Before Seung-hui Cho opened fire on April 16th, any Virginia resident of age and with basic identification could do what he did, walk into a gun shop and purchase a semi-automatic firearm with frightening ease. And then return 30 days later to purchase another, as Cho did. Anyone still can. This is normalcy, the kind that must be changed.
What made this young man a deadly risk with firearms was his particular burden of mental illness. Our society, as advantaged and sophisticated as it is, has barely a clue how to successfully treat people who live with mental illness. Nor is this enough of a priority at either state or federal level to see that mental health care is adequately funded anywhere in this country. That is another status quo that we need to change. And not just in circles of insurance, health care, and providing options like group homes that are so badly needed—but in all circles, including schools and colleges and churches and communities that need to learn how to live as neighbors and colleagues and relatives of people who have particular burdens of mental illness.
“Feed my lambs… tend my sheep.” Peter isn’t the only disciple needing to learn that God’s reign of justice and peace depends upon compassionate and consistent care of human beings as children of God. We’re all in Peter’s boat. Each national tragedy like the one we’ve lived through this past week shows that our society is in this same boat, needing a deeper wisdom to guide where we throw our nets. And needing new safety nets, the old ones long gone.
Thirty-three peopled dead.
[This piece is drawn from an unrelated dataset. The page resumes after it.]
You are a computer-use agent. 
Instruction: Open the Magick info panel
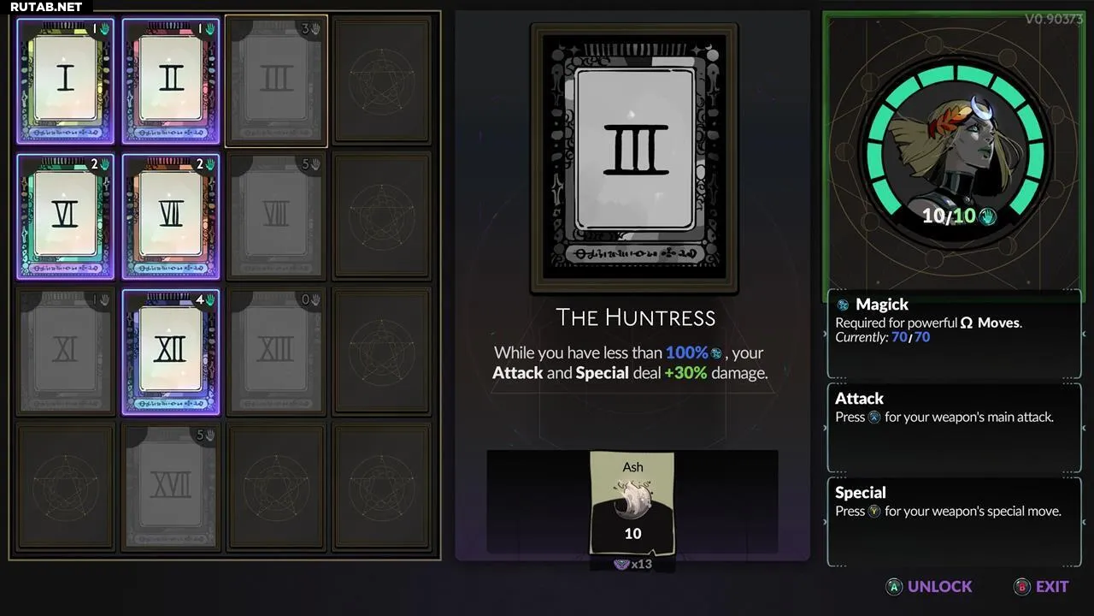click(x=954, y=334)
One by his own hand, thirty-two by his, with twenty-nine injured.
That we are all of us vulnerable in ways we can’t always control does not adequately explain what happened, last Monday morning. That thirty-two gifted, admired, loved and loving members of an academic community, some of them heroes, should have their lives snuffed out by the madness of one person is way beyond any acceptable norm of human vulnerability. This should not happen, must not become more normal. Yet it did happen very near the anniversary of the Columbine shootings. The killer appears to have admired the Columbine killers. And the broadcasting of his sad testimonial caused outrage because it could perpetuate not only the trauma, but also the invitation to copycats intent on making their mark.
We’re not facing only a madness that is in one person, then another, and another. We must face also a madness in our culture, prone to use guns and force to even a score and settle a grudge. In its global shape, this madness believes that shock and awe can make the world a safer place. It’s closer to the truth to say that violence is the last recourse of the impotent and the desperate.
St. Paul knew about that. To use antique language, he had breathed threats and hate against the Christians until he met the Christ and the Christians whose compassionate consistent care restored him to health, opened his eyes to his madness and to God’s unboundaried goodness. The love of God in Jesus Christ is stronger than human madness, can meet a person on the road to mental disaster, and can meet a society on the road to breakdown—and speak grace and truth that madness has never let in.
Every story about an appearing of the risen Christ makes the same point: the love of God in Jesus Christ is closer to us than breath itself, but it requires disciples, apostles, through whom that love can move. In our Gospel today, our Lord is all about fishing in part to normalize life for his traumatized friends, and in part to teach them to fish for people.
Let’s go fishing. Let’s find the will to keep semi-automatic weapons only in the trained hands of the police. Let’s make the treatment and support of people living with mental illness a high priority nationally and locally. Let’s learn how to protect the health and safety of all in our schools, workplaces, and neighborhoods. Let’s learn how to become a church committed to compassionate and consistent care of human beings as children of God.